In 1983, Congress created the Sole Community Hospital (SCH) program to support small rural hospitals for which “by reason of factors such as isolated location, weather conditions, travel conditions, or absence of other hospitals, is the sole source of inpatient hospital services reasonably available in a geographic area to Medicare beneficiaries.”
As such, Medicare SCH classification helps to keep these institutions financially viable through certain payment enhancements and protections to the hospital. For inpatient services, Sole Community Hospitals receive the higher of payments under 1) the Inpatient Prospective Payment System (IPPS) or 2) an updated hospital-specific rate (HSR), which are payments based on their costs in a base year (1982, 1987, 1996, or 2006) updated to the current year and adjusted for changes in their case mix. Since 2006, SCHs also receive an additional adjustment set at 7.1% above the Outpatient Prospective Payment System (OPPS) rate for outpatient services. Additionally, SCHs can qualify for adjustments due to decreases in inpatient volume, participation in the Hospital Value-Based Purchasing Program, and participation in the Hospital Readmissions Reduction Program.

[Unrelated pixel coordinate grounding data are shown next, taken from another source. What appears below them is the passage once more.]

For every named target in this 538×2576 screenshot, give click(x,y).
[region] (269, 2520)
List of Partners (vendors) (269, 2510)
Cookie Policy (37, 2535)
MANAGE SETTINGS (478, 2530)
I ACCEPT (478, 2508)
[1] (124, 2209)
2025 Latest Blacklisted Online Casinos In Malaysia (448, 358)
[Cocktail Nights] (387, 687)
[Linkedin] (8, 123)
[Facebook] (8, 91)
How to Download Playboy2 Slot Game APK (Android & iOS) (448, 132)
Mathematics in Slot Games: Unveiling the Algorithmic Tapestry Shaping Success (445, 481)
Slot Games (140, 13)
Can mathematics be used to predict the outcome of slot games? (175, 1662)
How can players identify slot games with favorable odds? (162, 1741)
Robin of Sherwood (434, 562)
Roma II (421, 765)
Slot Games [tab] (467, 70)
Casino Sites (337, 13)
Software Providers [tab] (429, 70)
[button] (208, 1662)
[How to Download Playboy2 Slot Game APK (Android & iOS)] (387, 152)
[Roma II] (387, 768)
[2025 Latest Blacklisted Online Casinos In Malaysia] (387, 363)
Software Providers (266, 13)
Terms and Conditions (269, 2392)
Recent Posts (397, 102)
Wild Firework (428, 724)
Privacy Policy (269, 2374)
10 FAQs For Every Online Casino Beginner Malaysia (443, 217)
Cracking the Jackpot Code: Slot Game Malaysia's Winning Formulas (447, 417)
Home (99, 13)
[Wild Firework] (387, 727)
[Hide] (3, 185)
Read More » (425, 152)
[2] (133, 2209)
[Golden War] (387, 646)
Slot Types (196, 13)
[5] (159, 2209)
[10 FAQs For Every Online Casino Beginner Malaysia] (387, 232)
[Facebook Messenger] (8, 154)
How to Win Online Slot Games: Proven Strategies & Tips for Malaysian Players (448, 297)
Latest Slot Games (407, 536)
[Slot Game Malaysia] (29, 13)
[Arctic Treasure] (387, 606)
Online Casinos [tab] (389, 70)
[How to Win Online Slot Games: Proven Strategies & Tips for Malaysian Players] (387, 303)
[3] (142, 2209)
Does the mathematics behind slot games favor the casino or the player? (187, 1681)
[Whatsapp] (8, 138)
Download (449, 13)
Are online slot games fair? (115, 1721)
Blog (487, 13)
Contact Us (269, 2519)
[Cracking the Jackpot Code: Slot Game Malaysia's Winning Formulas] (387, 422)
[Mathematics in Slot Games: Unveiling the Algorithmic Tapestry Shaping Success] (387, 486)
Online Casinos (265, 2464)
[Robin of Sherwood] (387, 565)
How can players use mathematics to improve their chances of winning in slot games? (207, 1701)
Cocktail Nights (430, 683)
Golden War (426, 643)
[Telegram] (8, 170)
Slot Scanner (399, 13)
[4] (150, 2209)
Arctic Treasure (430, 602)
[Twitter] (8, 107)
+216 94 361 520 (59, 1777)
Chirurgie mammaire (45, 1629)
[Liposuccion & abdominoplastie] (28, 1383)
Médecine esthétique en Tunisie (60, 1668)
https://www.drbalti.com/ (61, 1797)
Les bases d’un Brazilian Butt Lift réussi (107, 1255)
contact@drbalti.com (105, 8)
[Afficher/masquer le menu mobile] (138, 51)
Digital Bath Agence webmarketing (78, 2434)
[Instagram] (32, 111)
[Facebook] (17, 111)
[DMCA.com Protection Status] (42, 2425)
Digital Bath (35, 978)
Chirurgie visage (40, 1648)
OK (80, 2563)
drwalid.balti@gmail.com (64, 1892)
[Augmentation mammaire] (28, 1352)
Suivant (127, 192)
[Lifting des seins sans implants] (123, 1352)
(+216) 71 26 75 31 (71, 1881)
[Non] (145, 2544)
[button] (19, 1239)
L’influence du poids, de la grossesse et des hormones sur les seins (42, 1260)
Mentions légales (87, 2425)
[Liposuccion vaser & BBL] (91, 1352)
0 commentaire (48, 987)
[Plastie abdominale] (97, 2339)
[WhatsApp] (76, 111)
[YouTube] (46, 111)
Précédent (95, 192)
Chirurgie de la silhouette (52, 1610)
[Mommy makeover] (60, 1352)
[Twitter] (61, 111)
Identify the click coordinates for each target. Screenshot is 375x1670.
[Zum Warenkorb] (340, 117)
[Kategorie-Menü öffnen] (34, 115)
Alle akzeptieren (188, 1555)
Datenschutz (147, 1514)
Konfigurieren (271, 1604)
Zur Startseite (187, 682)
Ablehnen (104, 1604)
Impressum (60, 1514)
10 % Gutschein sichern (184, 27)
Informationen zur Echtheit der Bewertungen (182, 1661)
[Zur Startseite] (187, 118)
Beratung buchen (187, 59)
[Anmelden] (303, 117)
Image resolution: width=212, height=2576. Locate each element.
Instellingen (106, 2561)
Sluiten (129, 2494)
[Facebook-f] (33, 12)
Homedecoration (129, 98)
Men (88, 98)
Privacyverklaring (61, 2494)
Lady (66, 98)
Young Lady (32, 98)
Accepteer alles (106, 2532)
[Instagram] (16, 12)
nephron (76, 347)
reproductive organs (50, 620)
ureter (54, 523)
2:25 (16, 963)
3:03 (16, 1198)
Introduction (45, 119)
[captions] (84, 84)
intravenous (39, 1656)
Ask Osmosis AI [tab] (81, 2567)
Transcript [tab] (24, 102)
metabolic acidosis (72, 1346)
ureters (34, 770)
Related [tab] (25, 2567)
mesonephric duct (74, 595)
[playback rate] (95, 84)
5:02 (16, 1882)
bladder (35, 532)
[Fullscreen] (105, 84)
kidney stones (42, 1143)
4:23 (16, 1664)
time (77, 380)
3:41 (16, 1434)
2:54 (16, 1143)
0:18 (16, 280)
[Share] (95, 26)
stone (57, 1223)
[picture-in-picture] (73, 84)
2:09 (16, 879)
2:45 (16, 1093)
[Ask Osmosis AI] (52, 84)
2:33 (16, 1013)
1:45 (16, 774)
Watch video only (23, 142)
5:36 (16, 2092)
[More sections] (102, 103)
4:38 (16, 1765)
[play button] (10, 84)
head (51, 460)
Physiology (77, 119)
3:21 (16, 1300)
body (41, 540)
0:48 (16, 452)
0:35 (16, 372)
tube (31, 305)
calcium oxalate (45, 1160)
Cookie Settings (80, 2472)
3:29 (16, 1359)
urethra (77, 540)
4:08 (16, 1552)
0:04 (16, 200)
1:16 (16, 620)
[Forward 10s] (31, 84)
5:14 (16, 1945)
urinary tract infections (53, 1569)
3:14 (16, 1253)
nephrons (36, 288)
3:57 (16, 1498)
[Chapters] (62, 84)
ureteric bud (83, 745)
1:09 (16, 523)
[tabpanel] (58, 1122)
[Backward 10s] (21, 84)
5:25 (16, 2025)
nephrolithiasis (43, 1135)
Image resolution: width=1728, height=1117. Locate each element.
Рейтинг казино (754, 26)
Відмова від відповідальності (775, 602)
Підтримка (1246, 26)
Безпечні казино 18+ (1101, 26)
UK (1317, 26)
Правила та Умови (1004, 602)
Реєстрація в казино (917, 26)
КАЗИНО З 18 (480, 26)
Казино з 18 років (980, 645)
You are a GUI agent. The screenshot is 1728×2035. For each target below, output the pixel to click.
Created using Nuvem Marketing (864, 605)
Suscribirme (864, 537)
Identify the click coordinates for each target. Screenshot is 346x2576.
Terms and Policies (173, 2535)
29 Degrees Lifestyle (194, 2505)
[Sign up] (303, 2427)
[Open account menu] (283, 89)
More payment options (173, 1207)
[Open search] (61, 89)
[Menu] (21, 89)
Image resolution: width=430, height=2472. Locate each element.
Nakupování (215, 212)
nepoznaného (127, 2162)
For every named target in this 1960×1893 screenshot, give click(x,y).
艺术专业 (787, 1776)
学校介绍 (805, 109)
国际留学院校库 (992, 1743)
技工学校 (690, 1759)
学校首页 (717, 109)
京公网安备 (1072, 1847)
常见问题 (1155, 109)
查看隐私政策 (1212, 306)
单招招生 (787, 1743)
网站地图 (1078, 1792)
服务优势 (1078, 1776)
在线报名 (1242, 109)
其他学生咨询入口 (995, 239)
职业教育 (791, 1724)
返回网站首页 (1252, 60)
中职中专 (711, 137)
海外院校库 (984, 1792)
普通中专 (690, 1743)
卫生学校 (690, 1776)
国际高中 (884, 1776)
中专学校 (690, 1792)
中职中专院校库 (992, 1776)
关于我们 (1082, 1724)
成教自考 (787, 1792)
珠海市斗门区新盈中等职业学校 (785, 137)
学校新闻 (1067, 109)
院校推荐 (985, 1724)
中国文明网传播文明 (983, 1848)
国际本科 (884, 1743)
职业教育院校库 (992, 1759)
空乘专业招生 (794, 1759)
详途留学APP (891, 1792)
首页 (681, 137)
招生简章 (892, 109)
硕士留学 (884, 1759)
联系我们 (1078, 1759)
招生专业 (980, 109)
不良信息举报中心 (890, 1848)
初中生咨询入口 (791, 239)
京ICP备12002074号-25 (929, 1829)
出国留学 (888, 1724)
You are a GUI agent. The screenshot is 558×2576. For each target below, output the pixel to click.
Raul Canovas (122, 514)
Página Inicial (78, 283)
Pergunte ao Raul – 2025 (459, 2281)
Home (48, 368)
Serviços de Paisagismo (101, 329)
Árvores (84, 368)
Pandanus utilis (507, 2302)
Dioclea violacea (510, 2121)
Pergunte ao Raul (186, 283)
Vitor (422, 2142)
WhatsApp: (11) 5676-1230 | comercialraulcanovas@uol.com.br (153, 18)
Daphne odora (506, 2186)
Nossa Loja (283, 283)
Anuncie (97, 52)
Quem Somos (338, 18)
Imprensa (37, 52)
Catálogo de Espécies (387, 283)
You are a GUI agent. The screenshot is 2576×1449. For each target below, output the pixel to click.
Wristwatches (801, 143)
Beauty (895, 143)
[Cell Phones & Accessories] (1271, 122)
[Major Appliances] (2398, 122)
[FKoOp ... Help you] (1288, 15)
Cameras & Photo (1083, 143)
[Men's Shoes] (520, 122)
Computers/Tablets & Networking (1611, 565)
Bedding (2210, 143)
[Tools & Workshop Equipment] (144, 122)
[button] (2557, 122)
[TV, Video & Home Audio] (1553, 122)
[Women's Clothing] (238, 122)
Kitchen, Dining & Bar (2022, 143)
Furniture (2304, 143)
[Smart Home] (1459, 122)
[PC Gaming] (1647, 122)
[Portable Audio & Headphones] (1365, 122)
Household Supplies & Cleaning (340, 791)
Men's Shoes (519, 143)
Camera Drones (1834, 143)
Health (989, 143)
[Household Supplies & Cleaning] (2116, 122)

In the brief, The Financial Importance of the Sole Community Hospital Payment Designation, the NC Rural Health Research Program assesses the financial importance of the SCH program by investigating: 1) the proportion of SCHs that was reimbursed at the hospital-specific rate between 2006 and 2015; 2) the profitability of providing services to Medicare patients in SCHs between 2006 and 2015, and; 3) the financial consequences if the SCH program had not existed in 2015.